Vergi rekortmenleri listesini öyle hafife almayın. İSO’nun açıkladığı Türkiye’nin İlk 500 Büyük Firması gibi rekortmenler de ekonominin niteliği, aktörleri, üretim yapısı hakkında çok net bilgiler verir bize… Sermayenin kimlerin ve hangi kesimlerin elinde toplandığı, onlardan hangisinin güçlendiği hangisinin gerilediği bu yolla öğrenilebilir. Sonuçta vergi de politiktir. Misal, sermayenin kırmızı yeşili olmaz derler; doğrudur da ama İslamcı sermayenin yükselişi ile seküler sermayenin sahiplerinin listedeki konumları bize ülkenin ideolojik havasını da yansıtır.

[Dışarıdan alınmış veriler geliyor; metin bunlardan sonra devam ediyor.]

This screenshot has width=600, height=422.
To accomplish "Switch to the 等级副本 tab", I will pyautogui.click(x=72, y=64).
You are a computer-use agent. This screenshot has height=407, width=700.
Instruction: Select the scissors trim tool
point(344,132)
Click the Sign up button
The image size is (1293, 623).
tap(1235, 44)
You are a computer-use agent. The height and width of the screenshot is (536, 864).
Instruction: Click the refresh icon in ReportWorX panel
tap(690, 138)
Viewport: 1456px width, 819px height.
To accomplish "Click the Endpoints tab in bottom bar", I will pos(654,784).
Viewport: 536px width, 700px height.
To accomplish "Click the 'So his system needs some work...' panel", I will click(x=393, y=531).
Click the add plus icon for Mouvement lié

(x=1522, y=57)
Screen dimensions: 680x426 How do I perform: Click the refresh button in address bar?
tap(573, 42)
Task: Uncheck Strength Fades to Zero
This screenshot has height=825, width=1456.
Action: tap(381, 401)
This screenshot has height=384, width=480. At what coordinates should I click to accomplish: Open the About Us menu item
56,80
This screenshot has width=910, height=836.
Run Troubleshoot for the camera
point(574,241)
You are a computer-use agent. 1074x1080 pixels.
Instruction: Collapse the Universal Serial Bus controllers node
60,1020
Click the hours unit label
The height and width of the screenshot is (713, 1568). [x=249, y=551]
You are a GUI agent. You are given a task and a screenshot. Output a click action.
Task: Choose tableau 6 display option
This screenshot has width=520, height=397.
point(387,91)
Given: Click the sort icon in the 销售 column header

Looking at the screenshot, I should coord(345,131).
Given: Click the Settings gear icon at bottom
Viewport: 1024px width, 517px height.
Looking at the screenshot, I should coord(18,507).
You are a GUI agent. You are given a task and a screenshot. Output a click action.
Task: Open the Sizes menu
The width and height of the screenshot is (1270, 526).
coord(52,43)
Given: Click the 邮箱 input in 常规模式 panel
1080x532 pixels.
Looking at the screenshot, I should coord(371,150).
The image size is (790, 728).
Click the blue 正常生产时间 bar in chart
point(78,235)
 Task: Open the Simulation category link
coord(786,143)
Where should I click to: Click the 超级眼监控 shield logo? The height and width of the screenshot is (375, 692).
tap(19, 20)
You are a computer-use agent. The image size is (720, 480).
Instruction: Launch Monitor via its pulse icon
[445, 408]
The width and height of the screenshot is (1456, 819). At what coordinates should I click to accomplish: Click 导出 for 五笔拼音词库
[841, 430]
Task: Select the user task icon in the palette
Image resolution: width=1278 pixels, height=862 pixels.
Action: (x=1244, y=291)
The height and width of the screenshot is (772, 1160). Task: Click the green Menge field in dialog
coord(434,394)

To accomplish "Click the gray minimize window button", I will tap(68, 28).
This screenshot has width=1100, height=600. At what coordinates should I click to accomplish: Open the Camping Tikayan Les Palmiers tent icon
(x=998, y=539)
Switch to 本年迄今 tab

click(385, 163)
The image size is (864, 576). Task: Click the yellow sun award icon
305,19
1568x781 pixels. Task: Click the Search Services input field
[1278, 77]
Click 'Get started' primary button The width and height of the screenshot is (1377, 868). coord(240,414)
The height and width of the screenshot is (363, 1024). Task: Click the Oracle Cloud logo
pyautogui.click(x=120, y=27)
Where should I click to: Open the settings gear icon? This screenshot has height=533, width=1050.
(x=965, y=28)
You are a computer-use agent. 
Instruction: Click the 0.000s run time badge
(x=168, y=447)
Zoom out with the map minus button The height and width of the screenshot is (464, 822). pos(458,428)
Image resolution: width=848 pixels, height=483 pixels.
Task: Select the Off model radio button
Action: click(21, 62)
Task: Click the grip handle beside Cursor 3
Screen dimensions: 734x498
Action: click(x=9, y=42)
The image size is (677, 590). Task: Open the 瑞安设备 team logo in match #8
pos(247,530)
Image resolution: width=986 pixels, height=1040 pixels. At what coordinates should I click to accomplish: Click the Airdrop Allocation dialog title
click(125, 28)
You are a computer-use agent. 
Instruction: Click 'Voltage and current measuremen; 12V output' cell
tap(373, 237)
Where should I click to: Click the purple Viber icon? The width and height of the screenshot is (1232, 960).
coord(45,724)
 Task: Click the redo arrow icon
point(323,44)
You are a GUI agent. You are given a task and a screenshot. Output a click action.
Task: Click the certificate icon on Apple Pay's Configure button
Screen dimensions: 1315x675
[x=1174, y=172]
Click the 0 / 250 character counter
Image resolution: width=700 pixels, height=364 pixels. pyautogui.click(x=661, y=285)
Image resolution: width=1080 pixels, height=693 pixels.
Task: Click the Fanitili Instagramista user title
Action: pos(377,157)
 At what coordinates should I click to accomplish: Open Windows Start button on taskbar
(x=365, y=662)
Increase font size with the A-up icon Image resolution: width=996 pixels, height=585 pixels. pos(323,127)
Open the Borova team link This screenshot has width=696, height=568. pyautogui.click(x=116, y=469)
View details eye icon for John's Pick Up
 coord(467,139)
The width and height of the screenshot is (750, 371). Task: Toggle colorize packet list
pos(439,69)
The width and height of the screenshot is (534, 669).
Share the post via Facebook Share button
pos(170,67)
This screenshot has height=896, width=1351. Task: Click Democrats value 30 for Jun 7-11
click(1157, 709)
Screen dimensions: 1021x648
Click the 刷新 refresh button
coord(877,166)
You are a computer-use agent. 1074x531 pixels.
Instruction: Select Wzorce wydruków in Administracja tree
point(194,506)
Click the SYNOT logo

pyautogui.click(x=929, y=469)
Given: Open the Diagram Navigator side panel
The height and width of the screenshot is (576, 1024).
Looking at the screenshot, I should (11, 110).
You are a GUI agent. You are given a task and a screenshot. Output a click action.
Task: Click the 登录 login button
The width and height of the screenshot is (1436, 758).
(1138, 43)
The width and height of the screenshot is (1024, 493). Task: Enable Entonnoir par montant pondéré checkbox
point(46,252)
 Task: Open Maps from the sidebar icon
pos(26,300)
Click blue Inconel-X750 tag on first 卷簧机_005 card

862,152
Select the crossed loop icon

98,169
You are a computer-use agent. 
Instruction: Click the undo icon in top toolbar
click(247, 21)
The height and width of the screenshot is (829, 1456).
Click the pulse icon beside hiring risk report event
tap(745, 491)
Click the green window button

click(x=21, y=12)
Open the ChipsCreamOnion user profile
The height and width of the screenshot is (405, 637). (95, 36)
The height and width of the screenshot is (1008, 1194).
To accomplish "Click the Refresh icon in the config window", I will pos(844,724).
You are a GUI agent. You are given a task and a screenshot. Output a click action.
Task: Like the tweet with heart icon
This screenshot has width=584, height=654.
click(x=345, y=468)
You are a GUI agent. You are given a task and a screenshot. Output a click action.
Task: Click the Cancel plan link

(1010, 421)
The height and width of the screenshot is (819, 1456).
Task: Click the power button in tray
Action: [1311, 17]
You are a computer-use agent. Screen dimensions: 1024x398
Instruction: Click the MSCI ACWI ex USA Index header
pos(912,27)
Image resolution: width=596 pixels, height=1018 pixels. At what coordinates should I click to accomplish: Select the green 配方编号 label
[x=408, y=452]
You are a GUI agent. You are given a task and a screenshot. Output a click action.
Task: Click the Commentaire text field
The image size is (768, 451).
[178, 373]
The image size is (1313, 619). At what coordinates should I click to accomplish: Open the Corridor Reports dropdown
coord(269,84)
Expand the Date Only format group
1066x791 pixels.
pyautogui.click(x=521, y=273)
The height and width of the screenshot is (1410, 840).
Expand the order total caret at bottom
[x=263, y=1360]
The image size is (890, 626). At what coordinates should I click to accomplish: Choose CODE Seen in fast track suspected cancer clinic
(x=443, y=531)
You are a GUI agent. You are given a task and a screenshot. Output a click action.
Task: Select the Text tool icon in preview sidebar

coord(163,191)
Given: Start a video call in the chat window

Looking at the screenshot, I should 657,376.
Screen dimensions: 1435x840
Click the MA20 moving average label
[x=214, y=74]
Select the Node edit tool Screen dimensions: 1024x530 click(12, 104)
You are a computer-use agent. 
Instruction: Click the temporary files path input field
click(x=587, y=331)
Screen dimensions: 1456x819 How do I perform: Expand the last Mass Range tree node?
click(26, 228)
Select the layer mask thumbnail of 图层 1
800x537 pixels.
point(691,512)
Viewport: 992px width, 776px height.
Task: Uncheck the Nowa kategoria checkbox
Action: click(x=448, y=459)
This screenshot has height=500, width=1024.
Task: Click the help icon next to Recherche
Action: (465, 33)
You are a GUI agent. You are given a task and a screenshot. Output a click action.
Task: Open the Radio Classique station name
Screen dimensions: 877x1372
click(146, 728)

Yılını anımsamıyorum ama Gezi olaylarından sonrasıydı; rekortmenler listesine biber gazı üreten, devlete panzer satan bir firma girmişti. Doğrusu çok anlamlıydı. Düşünce ve ifade özgürlüğü, gösteri, basın açıklaması yapma hakkı gibi çok temel bir hakkın kullanımına yönelik müdahalenin yurttaş aleyhine nasıl ilerlediğinin bariz göstergesiydi bu. Türkiye’nin otoriterliğe evrilen sürecinin çok erken bir evrede verilmiş işaretiydi.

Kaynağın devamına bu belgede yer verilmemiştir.